The signal-driven architecture is designed for extension:

  • New signal detectors are small pure files under hub/src/insights/diagnosis/signals/. Each exports detect(ctx): FindingSignal | null. Add the detector to the SIGNAL_DETECTORS array in diagnosers/unified.ts and it runs on every diagnosis pass.
  • New log template rules can be added to the semantic classifier at hub/src/insights/diagnosis/templateClassifier.ts. They apply retroactively to new template matches.
  • New graph edge types slot into hub/src/insights/rca/graph.ts:buildGraph(). PPR automatically incorporates them.

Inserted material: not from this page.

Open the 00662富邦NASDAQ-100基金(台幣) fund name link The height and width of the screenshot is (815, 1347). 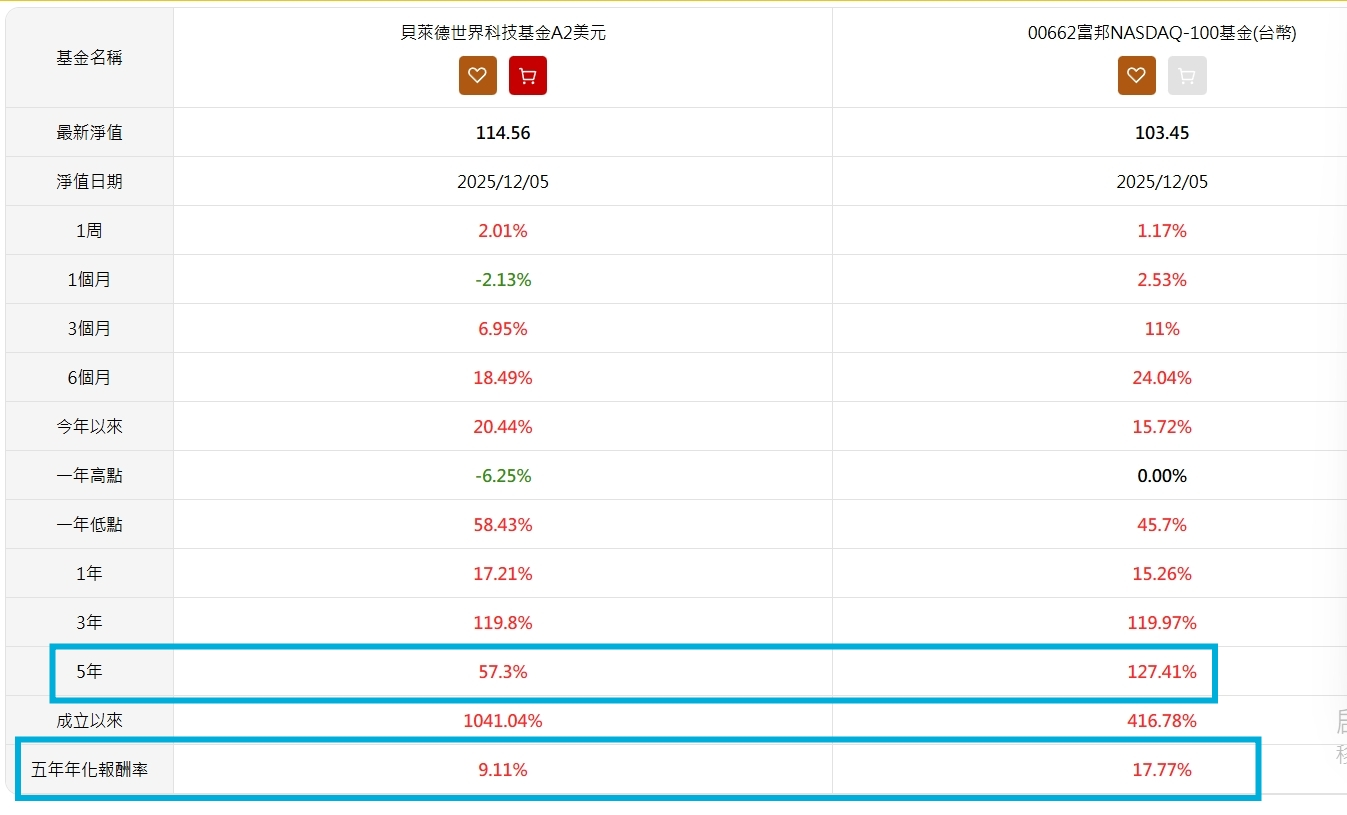1162,33
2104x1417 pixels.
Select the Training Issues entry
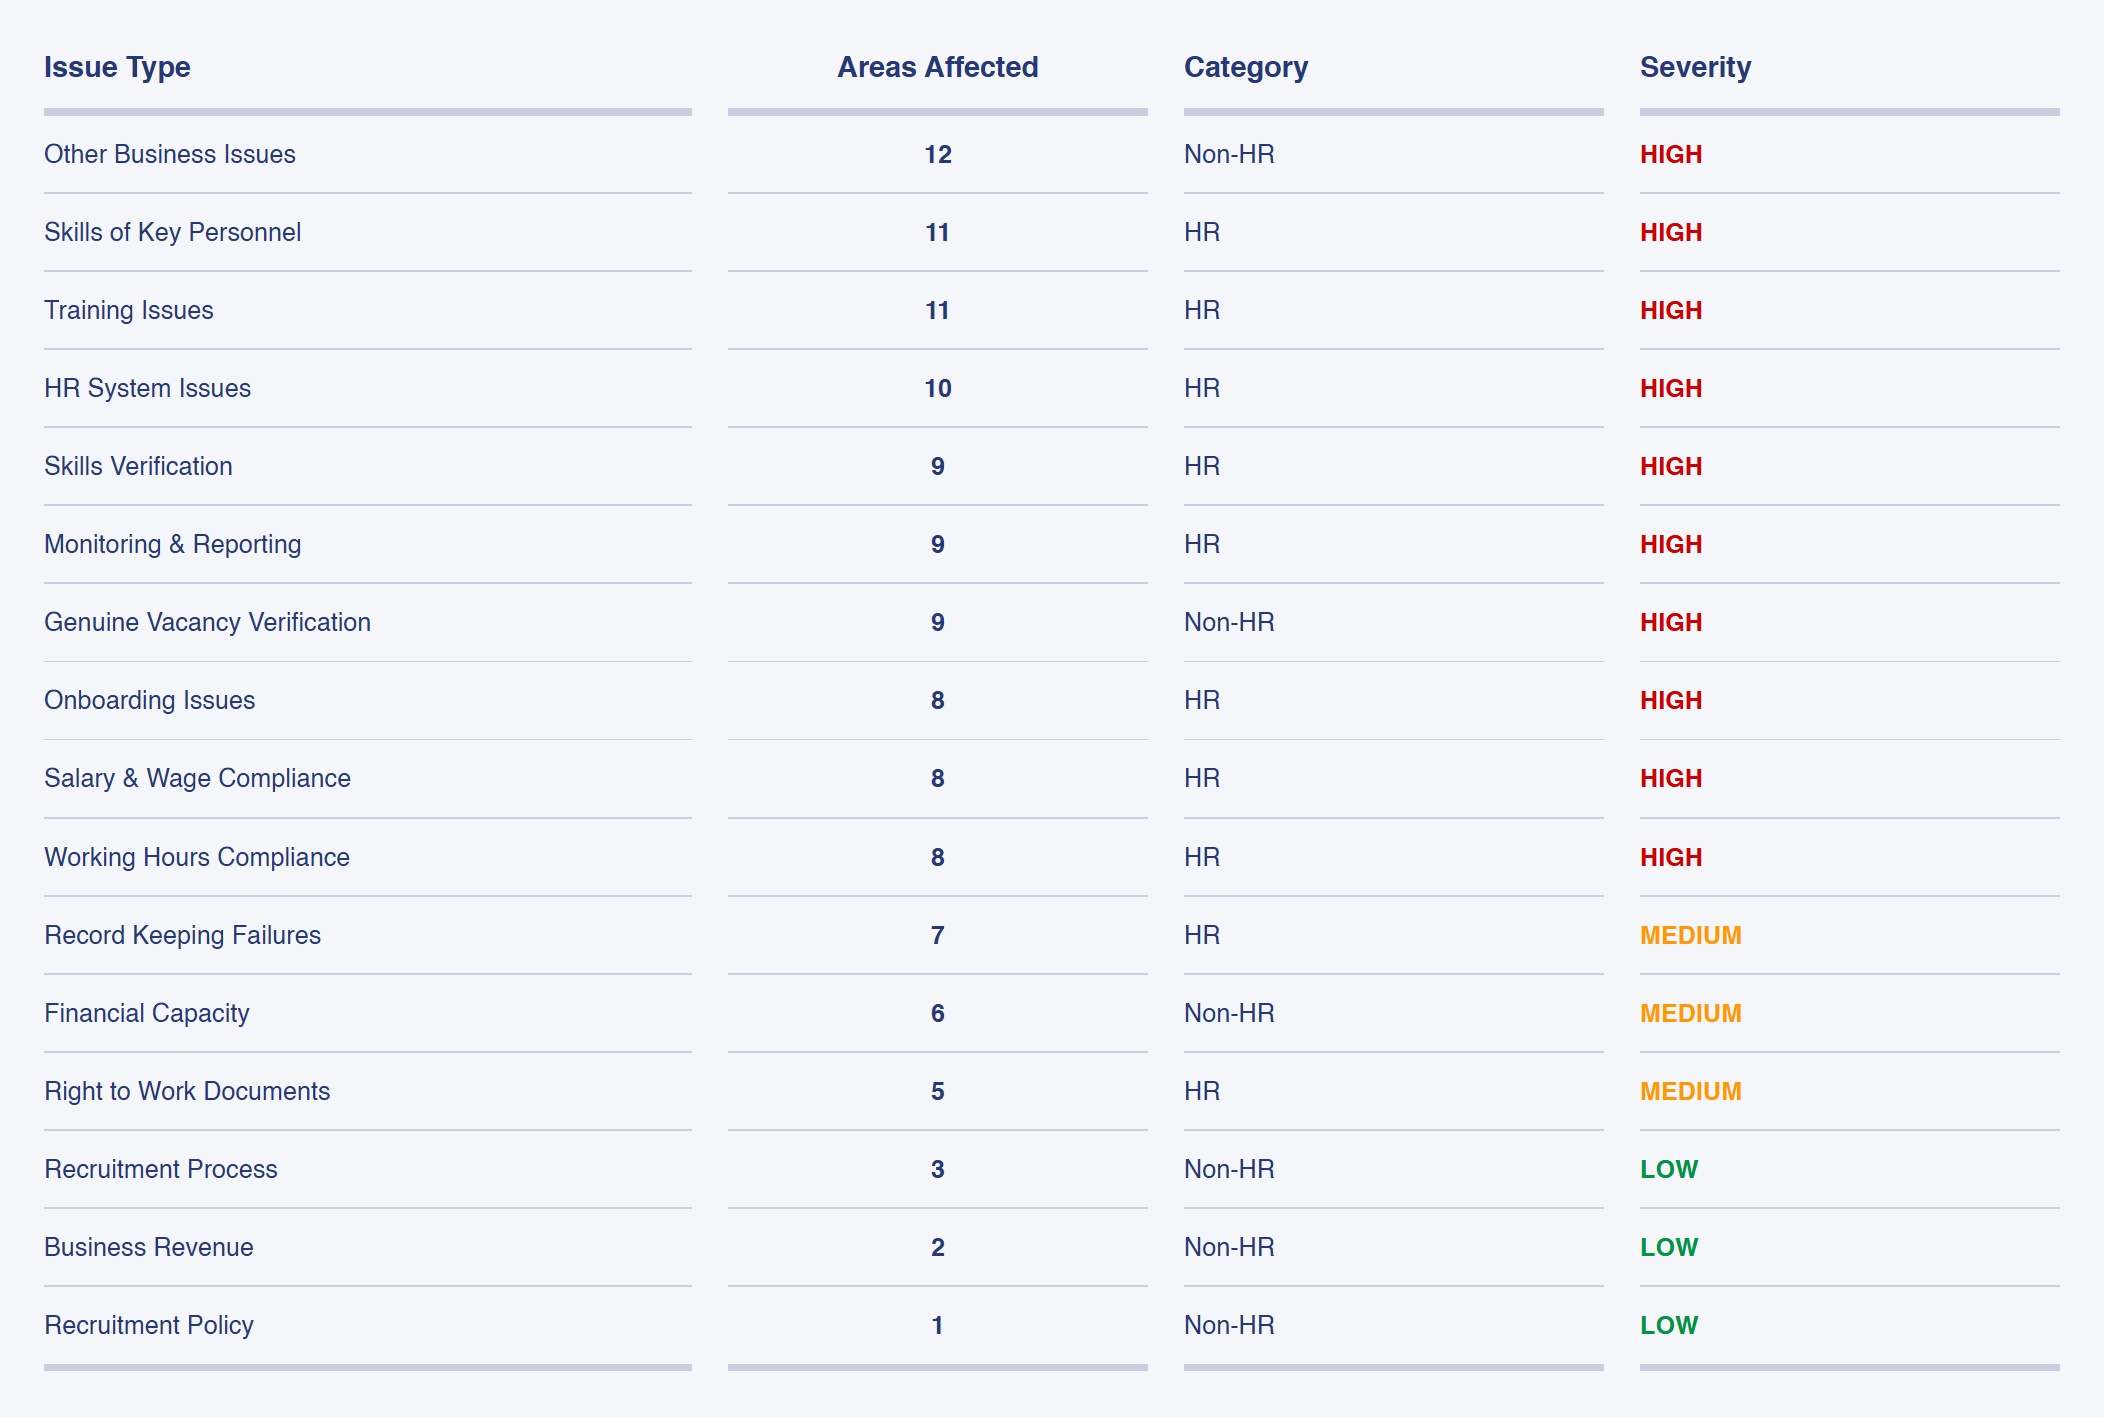(x=129, y=310)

  • Tune the ranker by adjusting signal kinds’ intrinsic surprise constants in hub/src/insights/diagnosis/rank.ts.
  • Re-weight calibration by tuning the Beta prior or the threshold bands in hub/src/insights/diagnosis/calibration.ts.

All extensions are isolated and non-breaking — the framework composes detectors automatically, and findings from older schemas keep rendering because evidenceRanked, neighbors, and signals are all optional fields on the Finding type.